What is expected:
Write out exactly the lines that run from the one containing "vitamin D (74, 405)" to the end of the entries below, with both end lines included.

START Given records

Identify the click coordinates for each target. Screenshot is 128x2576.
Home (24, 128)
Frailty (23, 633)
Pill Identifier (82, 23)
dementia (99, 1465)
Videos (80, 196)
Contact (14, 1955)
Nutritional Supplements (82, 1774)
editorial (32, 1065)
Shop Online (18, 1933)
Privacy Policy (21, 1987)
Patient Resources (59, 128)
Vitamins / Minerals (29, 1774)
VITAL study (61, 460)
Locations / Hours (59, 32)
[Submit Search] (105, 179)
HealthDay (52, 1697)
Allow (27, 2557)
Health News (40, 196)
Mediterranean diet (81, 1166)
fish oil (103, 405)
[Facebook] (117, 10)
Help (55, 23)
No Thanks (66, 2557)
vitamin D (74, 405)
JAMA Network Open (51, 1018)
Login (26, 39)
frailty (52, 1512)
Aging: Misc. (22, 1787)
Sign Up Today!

END Given records

Exercise output:
vitamin D (74, 405)
JAMA Network Open (51, 1018)
Login (26, 39)
frailty (52, 1512)
Aging: Misc. (22, 1787)
Sign Up Today!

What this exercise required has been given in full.